L'ère Taisho (1912-1926)

Une réaction se dessina contre le naturalisme, dont Nagai Kafu lui-même s'était détaché pour se réfugier dans une sorte d'esthétisme qui cherche dans les survivances du vieil Edo un équilibre détruit par les excès du réformisme. Mais les plus actifs artisans de cette réaction furent les jeunes gens du groupe Shirakaba (« le Bouleau »), créé en 1910 autour de la revue de ce nom. Se réclamant de Mori Ogai, de Tolstoï, de Maeterlinck, ils professent un idéalisme généreux et utopique qui ne résistera guère au déferlement du socialisme de l'après-guerre. Quelques écrivains estimables se détachent de ce groupe : Arishima Takeo (1878-1923), et surtout Shiga Naoya (1883-1971), que l'on a pu comparer à André Gide et qui publia l'un des grands romans du demi-siècle, Anyakoro (la Route dans les ténèbres, 1921-1937), autobiographique dans une large mesure.

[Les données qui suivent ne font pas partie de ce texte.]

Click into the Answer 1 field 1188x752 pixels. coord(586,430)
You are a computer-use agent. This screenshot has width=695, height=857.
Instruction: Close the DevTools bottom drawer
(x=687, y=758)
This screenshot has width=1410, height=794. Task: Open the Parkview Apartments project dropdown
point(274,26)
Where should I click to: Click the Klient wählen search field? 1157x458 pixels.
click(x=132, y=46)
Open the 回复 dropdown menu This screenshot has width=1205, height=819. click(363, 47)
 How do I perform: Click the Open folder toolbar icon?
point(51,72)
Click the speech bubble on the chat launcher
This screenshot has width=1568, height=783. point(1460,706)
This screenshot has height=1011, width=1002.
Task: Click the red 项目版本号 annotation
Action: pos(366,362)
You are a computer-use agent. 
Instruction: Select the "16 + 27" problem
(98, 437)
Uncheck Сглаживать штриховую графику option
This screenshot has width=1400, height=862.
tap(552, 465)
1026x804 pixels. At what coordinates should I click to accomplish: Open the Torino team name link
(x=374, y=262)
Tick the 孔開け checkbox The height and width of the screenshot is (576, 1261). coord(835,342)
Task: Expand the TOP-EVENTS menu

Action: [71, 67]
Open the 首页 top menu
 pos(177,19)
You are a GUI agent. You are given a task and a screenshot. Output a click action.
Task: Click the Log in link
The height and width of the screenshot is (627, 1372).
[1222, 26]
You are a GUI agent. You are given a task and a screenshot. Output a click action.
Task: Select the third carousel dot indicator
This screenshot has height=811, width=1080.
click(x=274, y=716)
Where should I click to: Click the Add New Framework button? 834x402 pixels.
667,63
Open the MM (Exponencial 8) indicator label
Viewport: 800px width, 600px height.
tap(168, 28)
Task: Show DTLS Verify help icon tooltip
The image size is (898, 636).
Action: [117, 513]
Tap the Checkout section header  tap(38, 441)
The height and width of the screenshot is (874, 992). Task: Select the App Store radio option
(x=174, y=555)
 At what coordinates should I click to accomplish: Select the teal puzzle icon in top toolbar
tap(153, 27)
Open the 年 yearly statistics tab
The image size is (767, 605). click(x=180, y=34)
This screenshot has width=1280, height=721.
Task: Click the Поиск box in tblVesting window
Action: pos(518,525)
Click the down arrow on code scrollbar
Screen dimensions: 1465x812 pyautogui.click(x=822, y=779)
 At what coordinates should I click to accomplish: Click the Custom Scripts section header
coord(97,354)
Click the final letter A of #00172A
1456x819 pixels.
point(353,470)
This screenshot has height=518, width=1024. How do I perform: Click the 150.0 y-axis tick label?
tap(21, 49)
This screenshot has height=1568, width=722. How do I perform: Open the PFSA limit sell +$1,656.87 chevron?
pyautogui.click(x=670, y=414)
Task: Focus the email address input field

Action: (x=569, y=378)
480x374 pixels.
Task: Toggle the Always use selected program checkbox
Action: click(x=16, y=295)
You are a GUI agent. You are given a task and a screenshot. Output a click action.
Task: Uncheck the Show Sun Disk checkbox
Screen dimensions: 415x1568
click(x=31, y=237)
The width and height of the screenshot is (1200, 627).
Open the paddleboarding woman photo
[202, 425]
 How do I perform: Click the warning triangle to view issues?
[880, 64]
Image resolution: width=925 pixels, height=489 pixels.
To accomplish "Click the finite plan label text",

   Le plus authentique des écrivains de Taisho, en marge de toutes les modes et écoles, reste Akutagawa Ryunosuke (1892-1927). Révélé par Natsume Soseki peu avant sa mort, il se signalait bientôt par une série d'écrits d'inspiration très diverse : récits du Japon ancien empruntés au Konjaku-monogatari, « légendes chrétiennes » du XVIe, fragments autobiographiques, satire politique et sociale, recueils d'aphorismes, enfin, à la fin de sa vie.

L'ère Showa

Après 1918 s'étaient constitués des cercles d'écrivains de gauche, qui se regroupèrent en 1928 dans la NAPF (la « Fédération des artistes prolétaires »), bientôt déchirée par des dissensions qui reflétaient les remous internes du parti communiste japonais et qui se doublaient d'une polémique avec les « néosensationnistes » ; les principaux représentants de cette dernière tendance, qui se réclamait de Paul Morand, furent Yokomitsu Riichi (1898-1947) et Kawabata Yasunari, qui deviendra l'un des grands écrivains des années 1950. Parmi les prolétariens que les suites de l'« incident de Mandchourie » (1931) allaient bientôt réduire au silence, se détachent Kobayashi Takiji (1903-1933) et son Kani-kosen (le Bateau-Usine, 1929).

   Seuls quelques romanciers déjà « arrivés » pourront, dans les dix années qui suivent, continuer leur œuvre dans la mesure où elle reste éloignée des préoccupations politiques : tel Tanizaki Junichiro (1886-1965), qui, lui-même, en 1941, lorsque la censure interrompt la publication de son chef-d'œuvre Sasame-yuki, renonce à cette voie pour se consacrer à la traduction du Genji-monogatari en langue moderne. Le Japon connaît cependant une forme originale de surréalisme avec Shinkichi Takahashi, qui tente de concilier la subversion dadaïste avec le bouddhisme zen, Shuzo Takiguchi, Junzaburo Nishiwaki et des revues comme Bungei tambi (« l'Esthétique des arts et des lettres », 1925), Fukuiku taru kafu yo (« Oh, chauffeur exquis », 1928), Shi to Shiron (« Poésie et poétique », 1928-1931) qui publient des textes de Breton, d'Aragon et d'Eluard.

   L'après-guerre voit ainsi paraître d'abord des œuvres dont la publication avait été retardée par les événements mais aussi et surtout une littérature de témoignages plus ou moins romancés : ainsi les Feux dans la plaine (Nobi, 1950) d'Ooka Shohei.

   Vers 1950, la littérature pure reprend ses droits. Kawabata Yasunari entame, jusqu'à son suicide tragique, une seconde carrière avec des romans d'un style très travaillé, aux limites de la préciosité, tandis que Ito Sei (1905-1969) pose le problème de la liberté de l'artiste dans les réflexions inspirées par le procès que lui vaut sa traduction de l'Amant de lady Chatterley (1950).